Dr. Stephan Welte: Forschung für Quantennetzwerke
Ziel der CZS Nachwuchsgruppe für Quantenphotonik von Stephan Welte, die am 5. Physikalischen Institut der Universität Stuttgart angesiedelt ist, ist der Aufbau eines Experiments zur Informationsübertragung in einem Quantennetzwerk. Welte nutzt hierfür Atome als Qubits. Qubits sind die kleinsten Informationseinheiten, auf denen die Funktion von Quantencomputern und Quantennetzwerken beruht. Auf der Basis von Qubits lassen sich bestimmte Aufgaben nicht nur schneller berechnen, sondern zum Beispiel auch Informationen abhörsicher übertragen.
Welte will mit seinem Team im Labor einen Quantenrechner aufbauen, der die quantenspezifischen Eigenschaften der Atom-Qubits bewahren und zusätzlich verteilen kann. Aus solchen einzelnen Knoten ließe sich perspektivisch ein komplettes Netzwerk aufbauen, ein Quantennetzwerk. „Ich möchte in Stuttgart einen kleinen Quantencomputer mit Netzwerkschnittstelle realisieren, der mit weiteren Quantenrechnern zu einem Quanteninternet verbunden werden kann“, erläutert Welte.

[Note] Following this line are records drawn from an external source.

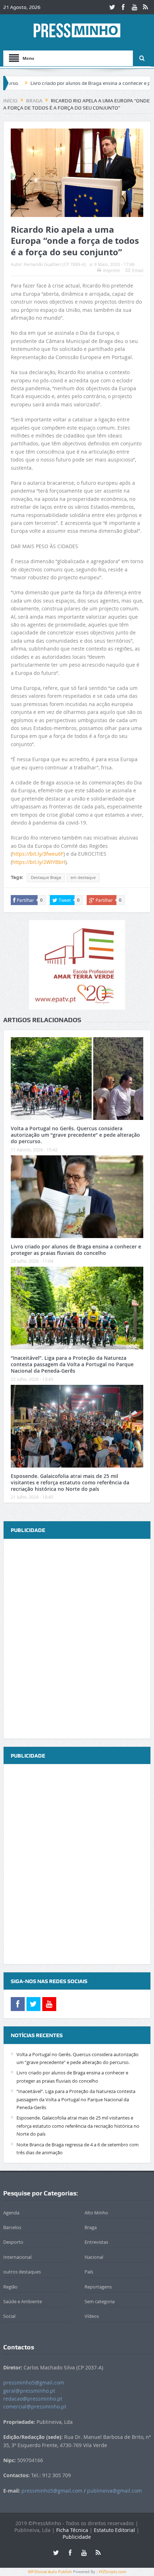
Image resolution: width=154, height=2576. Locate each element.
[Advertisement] (77, 1639)
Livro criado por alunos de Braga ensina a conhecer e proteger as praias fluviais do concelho (76, 1249)
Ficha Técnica (72, 2530)
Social (9, 2316)
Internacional (17, 2257)
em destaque (83, 877)
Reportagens (98, 2286)
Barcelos (12, 2227)
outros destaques (22, 2271)
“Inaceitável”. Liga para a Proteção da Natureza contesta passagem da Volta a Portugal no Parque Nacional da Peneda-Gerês (72, 1364)
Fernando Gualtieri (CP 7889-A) (55, 264)
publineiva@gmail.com (114, 2490)
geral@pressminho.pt (29, 2390)
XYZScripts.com (112, 2571)
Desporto (13, 2242)
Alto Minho (96, 2212)
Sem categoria (100, 2301)
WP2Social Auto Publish (50, 2571)
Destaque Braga (46, 877)
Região (10, 2286)
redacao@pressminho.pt (32, 2398)
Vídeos (92, 2316)
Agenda (11, 2212)
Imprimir (111, 270)
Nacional (94, 2257)
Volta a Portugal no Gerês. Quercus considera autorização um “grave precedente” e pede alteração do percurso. (75, 1135)
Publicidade (77, 2536)
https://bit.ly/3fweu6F (37, 853)
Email (137, 270)
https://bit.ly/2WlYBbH (38, 862)
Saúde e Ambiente (22, 2301)
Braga (91, 2227)
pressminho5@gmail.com (33, 2382)
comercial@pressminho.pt (34, 2406)
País (89, 2271)
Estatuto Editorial (114, 2530)
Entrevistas (96, 2242)
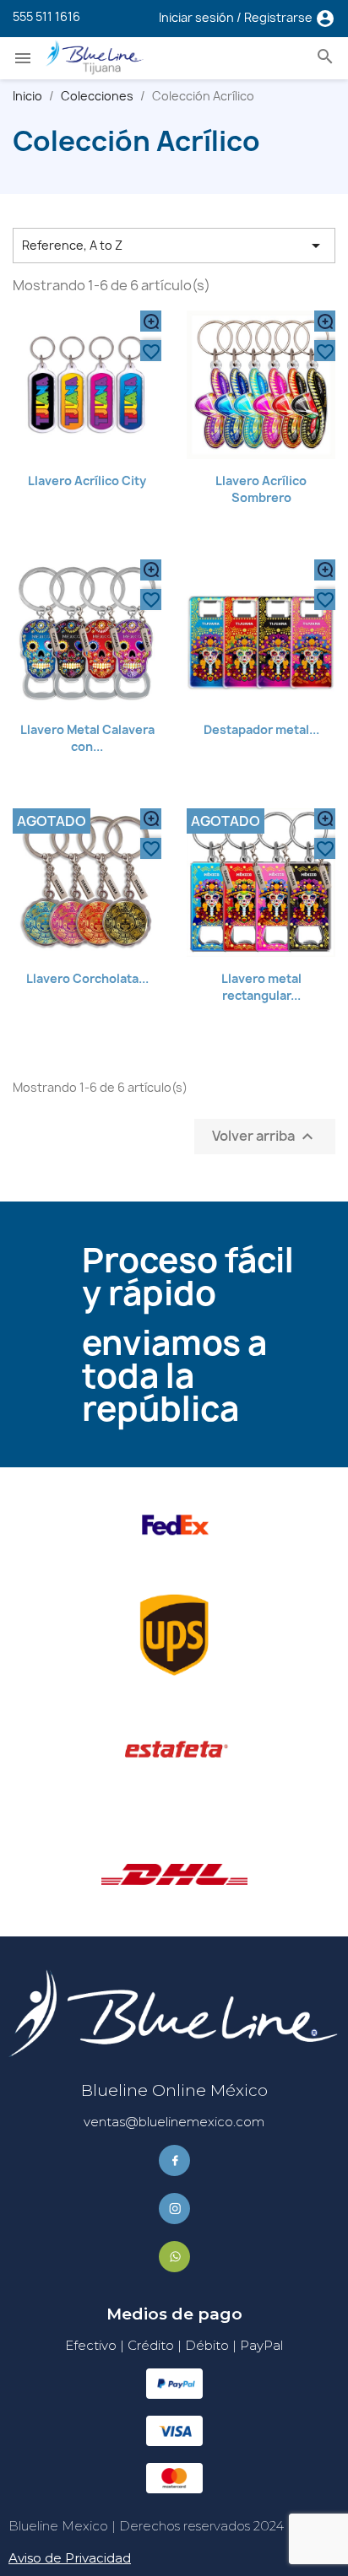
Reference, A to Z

Das neue Experiment ist ein maßgeschneiderter Versuchsaufbau für die geplanten Quantennetzwerk- Anwendungen. Zwei Promotionsstellen sind geplant. „Zudem wird es ab sofort interessante Projekte für Bachelor- und Masterarbeiten geben“, so der Physiker. Sein Ziel ist es, alle Atome sehr kontrolliert in einem Raum zwischen zwei hochreflektierenden Spiegeln einzeln positionieren und ansprechen zu können. Die Spiegel sind nur einen halben Millimeter voneinander entfernt. „Möglich ist die Kontrolle der Atome mit Laserlicht, mit sogenannten optischen Pinzetten – im Vakuum, bei extrem tiefen Temperaturen“, erklärt der Physiker.
Dr. Laëtitia Farinacci: Forschung für magnetische Qubits
Farinaccis CZS Nachwuchsgruppe für Quantenphotonik untersucht die magnetischen Eigenschaften von Atomen – ein Thema, mit dem sie sich seit ihrer Promotion befasst.

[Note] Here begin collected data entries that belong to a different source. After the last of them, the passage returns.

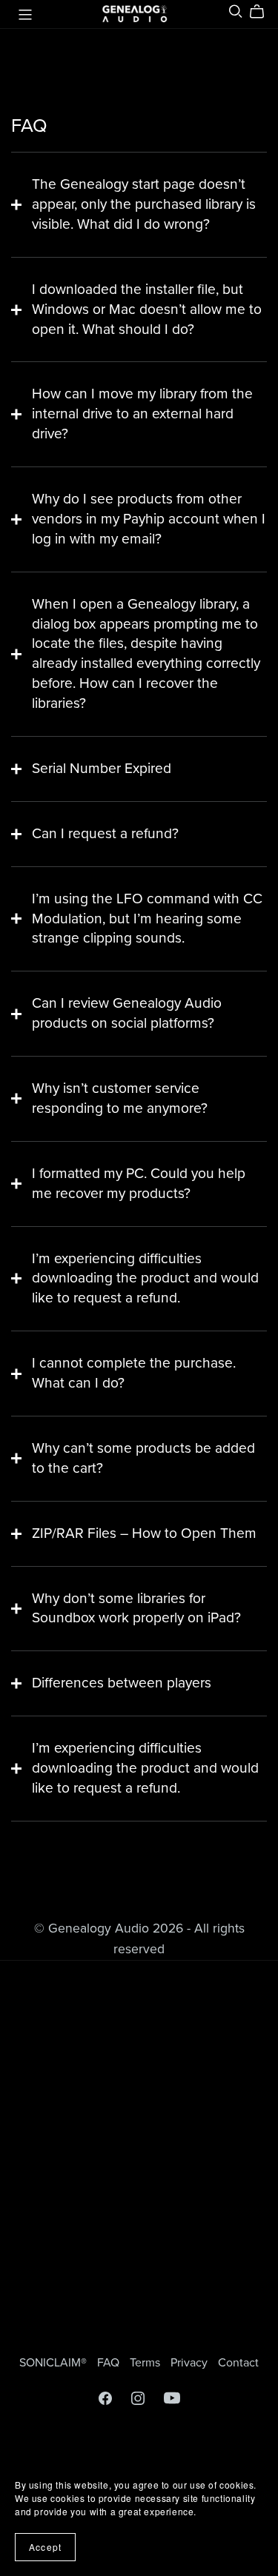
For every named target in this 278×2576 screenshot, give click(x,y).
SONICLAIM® (54, 2362)
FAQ (109, 2362)
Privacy (191, 2362)
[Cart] (263, 11)
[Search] (235, 11)
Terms (146, 2362)
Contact (238, 2362)
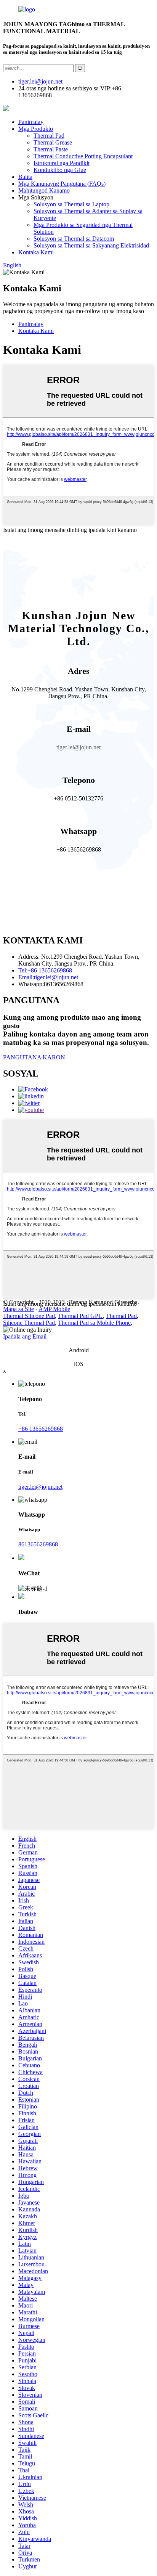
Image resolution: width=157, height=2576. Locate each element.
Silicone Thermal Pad (29, 1322)
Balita (25, 177)
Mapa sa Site (18, 1309)
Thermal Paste (51, 149)
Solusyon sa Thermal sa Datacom (74, 238)
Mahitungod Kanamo (44, 190)
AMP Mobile (54, 1309)
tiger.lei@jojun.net (40, 1486)
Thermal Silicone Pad (29, 1316)
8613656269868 (38, 1544)
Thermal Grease (53, 142)
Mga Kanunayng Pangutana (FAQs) (62, 183)
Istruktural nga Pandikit (62, 163)
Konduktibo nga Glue (60, 170)
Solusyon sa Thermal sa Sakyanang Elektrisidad (91, 245)
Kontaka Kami (36, 252)
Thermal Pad (49, 135)
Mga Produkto (35, 128)
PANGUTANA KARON (34, 1057)
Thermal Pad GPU (80, 1316)
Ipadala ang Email (24, 1336)
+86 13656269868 (40, 1428)
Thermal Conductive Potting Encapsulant (83, 156)
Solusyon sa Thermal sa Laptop (71, 204)
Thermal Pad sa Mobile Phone (94, 1322)
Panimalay (30, 122)
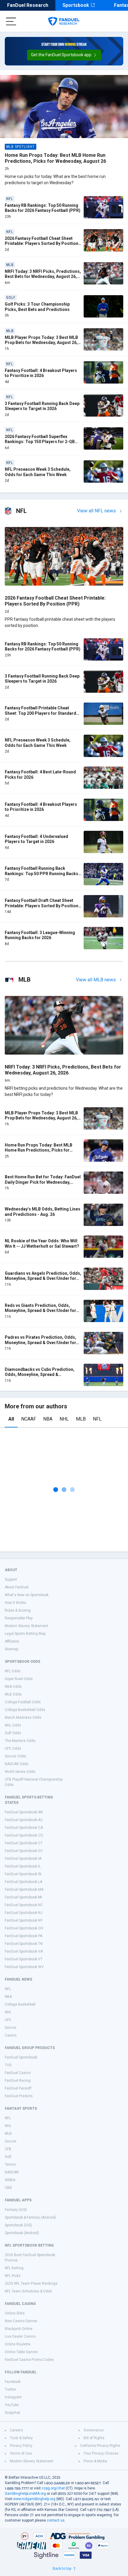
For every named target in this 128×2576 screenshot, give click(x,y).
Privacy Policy (21, 2446)
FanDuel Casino (18, 2073)
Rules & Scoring (18, 1610)
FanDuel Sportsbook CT (24, 1843)
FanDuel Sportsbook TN (24, 1944)
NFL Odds (13, 1671)
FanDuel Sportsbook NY (24, 1920)
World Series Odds (20, 1772)
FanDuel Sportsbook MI (23, 1897)
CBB (8, 2188)
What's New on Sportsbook (27, 1595)
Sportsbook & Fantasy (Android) (30, 2217)
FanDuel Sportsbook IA (23, 1858)
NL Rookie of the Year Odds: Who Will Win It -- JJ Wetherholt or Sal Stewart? (42, 1243)
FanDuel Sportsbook (21, 2057)
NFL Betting (14, 2268)
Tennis (10, 2164)
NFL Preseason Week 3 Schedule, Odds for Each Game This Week (38, 472)
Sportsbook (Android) (22, 2233)
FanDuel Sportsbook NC (24, 1905)
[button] (64, 55)
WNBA (10, 2180)
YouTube (12, 2405)
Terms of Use (21, 2453)
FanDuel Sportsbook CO (24, 1835)
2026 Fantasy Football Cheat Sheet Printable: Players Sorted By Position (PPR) (41, 243)
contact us (56, 2520)
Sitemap (11, 1649)
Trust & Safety (21, 2438)
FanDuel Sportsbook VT (24, 1959)
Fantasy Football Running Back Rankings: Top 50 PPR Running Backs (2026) (41, 873)
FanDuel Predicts (19, 2096)
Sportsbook (76, 5)
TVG (8, 2065)
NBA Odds (13, 1687)
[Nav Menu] (11, 21)
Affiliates (12, 1641)
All (11, 1419)
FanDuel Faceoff (18, 2088)
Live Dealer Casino (20, 2336)
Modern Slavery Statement (26, 1626)
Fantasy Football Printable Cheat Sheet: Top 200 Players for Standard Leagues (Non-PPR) (40, 713)
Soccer (10, 2028)
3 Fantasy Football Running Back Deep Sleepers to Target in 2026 (42, 406)
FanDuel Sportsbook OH (24, 1928)
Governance (94, 2430)
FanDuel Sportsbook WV (24, 1967)
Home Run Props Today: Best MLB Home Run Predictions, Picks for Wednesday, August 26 (55, 158)
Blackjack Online (18, 2329)
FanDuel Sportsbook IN (23, 1874)
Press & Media (95, 2461)
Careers (16, 2430)
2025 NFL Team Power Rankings (31, 2283)
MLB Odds (13, 1694)
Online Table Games (21, 2352)
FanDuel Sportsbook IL (23, 1866)
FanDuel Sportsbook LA (23, 1882)
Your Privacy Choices (101, 2453)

„Wir bilden Atome auf Oberflächen ab“, erklärt Farinacci. „Um die Quanten-Natur der Atome zu verstehen, ist die Technologie mittlerweile so fortgeschritten, dass sie es uns ermöglicht, verschiedene Methoden zur Aufnahme von atomaren Videos zu erforschen.“ Dabei sind gerade schnelle, zeitliche Veränderungen extrem interessant, um das dynamische magnetische Verhalten von Materialien auf Längenskalen von Nanometern grundlegend besser zu verstehen.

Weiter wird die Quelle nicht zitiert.